• [Source excerpt]
= = =
Everything You Need To Know About Blockchain Technology – Spiceworks News and Insights

Data can only be deleted or modified with network consensus in a blockchain database.

Blockchain is defined as cutting-edge database technology that drives transparent data-sharing over a network. Blockchain databases retain chronological consistency, preventing data from being deleted or modified without network consensus. Developers can use this feature to create a secure, immutable ledger for tracking values such as payments, orders, and user accounts. This article covers the meaning, working, types, and uses of blockchain.
Blockchain is a cutting-edge database technology that drives transparent data-sharing over a network. Blockchain databases retain chronological consistency, preventing data from being deleted or modified without network consensus. Developers can use this feature to create a secure, immutable ledger for tracking values such as payments, orders, and user accounts.
Blockchain gets its name due to its architecture: data is stored in ‘blocks’ connected in a ‘chain’. The block is the structure that records transactions, while the chain consists of numerous databases connected over a network using peer-to-peer nodes. Such a configuration, also known as a ‘digital ledger’, allows the system to support built-in mechanisms for preventing unauthorized entries. Users can access a consistent ‘shared view’ of data with it.
= = =
• [Source material]

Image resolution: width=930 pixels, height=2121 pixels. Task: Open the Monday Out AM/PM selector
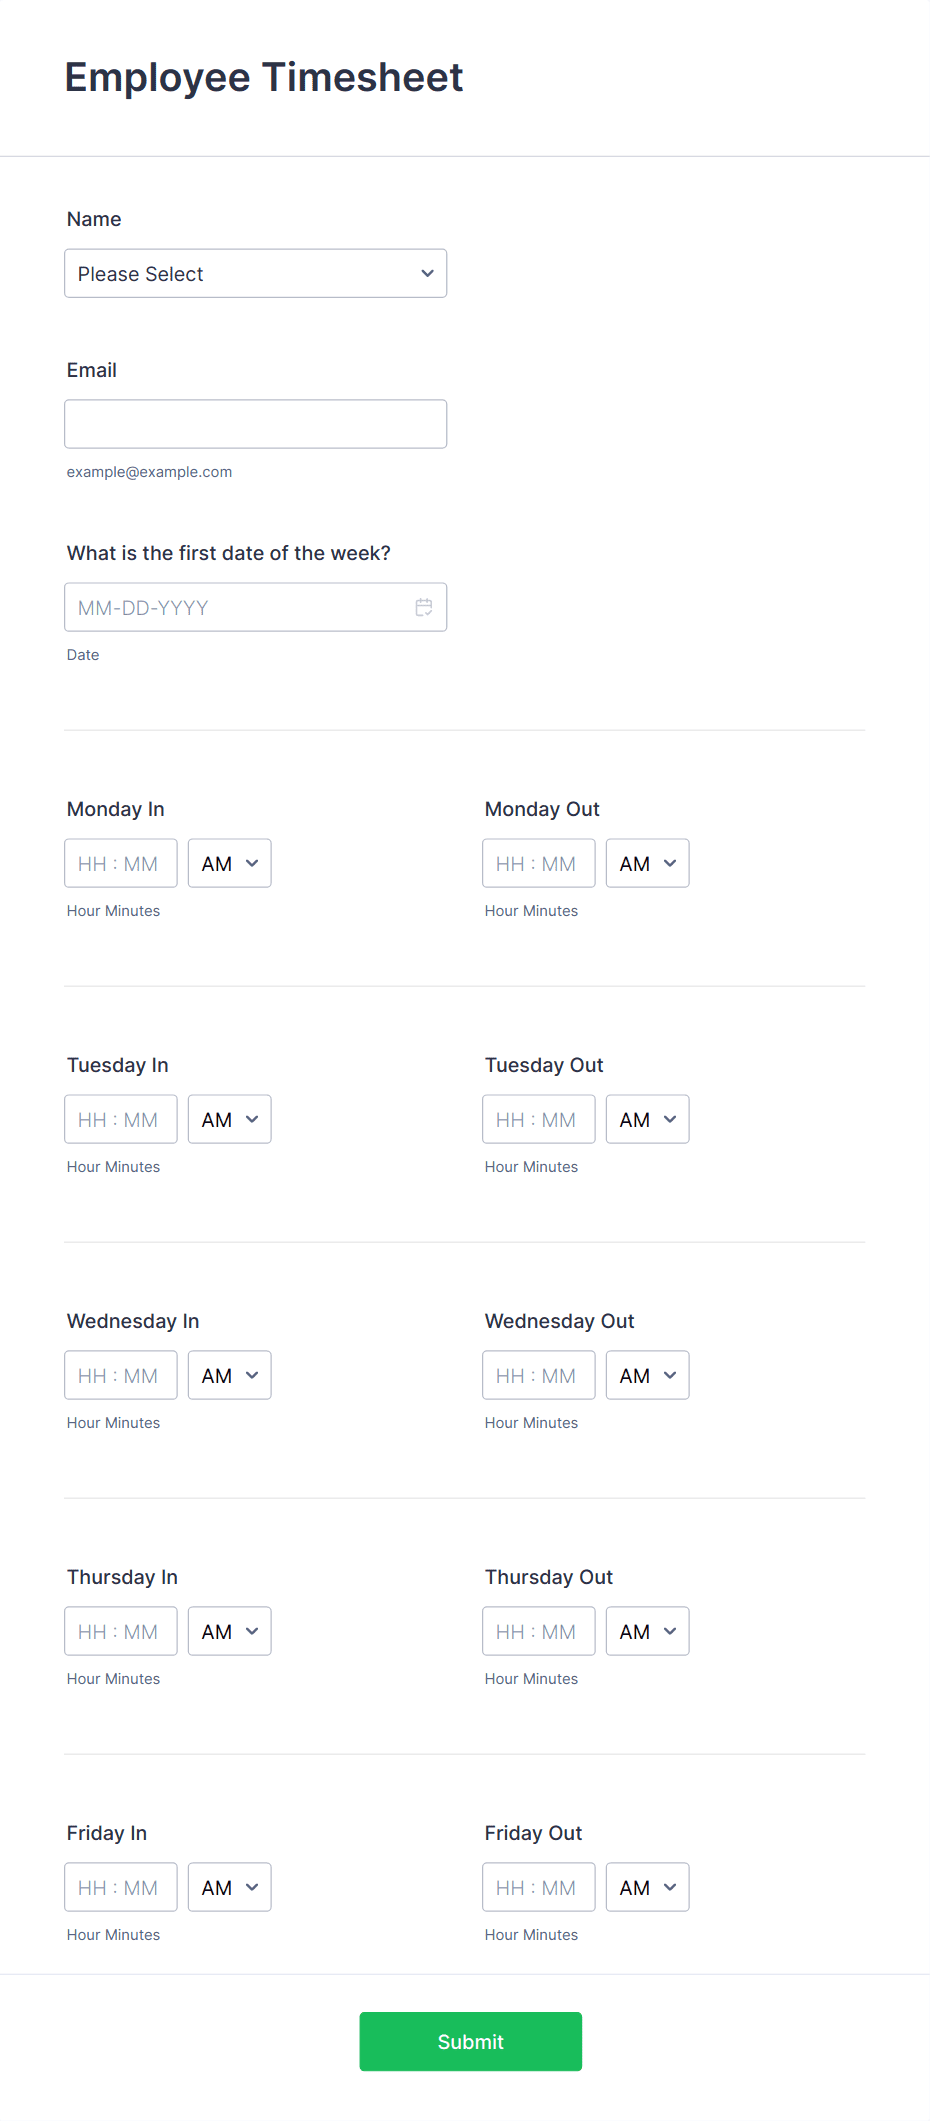click(647, 862)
= = =
• [Description of the task]
Repeat word for word the passage of the blockchain article above, starting at "Everything You Need" and ending at "uses of blockchain.".

• [Output for this exercise]
Everything You Need To Know About Blockchain Technology – Spiceworks News and Insights

Data can only be deleted or modified with network consensus in a blockchain database.

Blockchain is defined as cutting-edge database technology that drives transparent data-sharing over a network. Blockchain databases retain chronological consistency, preventing data from being deleted or modified without network consensus. Developers can use this feature to create a secure, immutable ledger for tracking values such as payments, orders, and user accounts. This article covers the meaning, working, types, and uses of blockchain.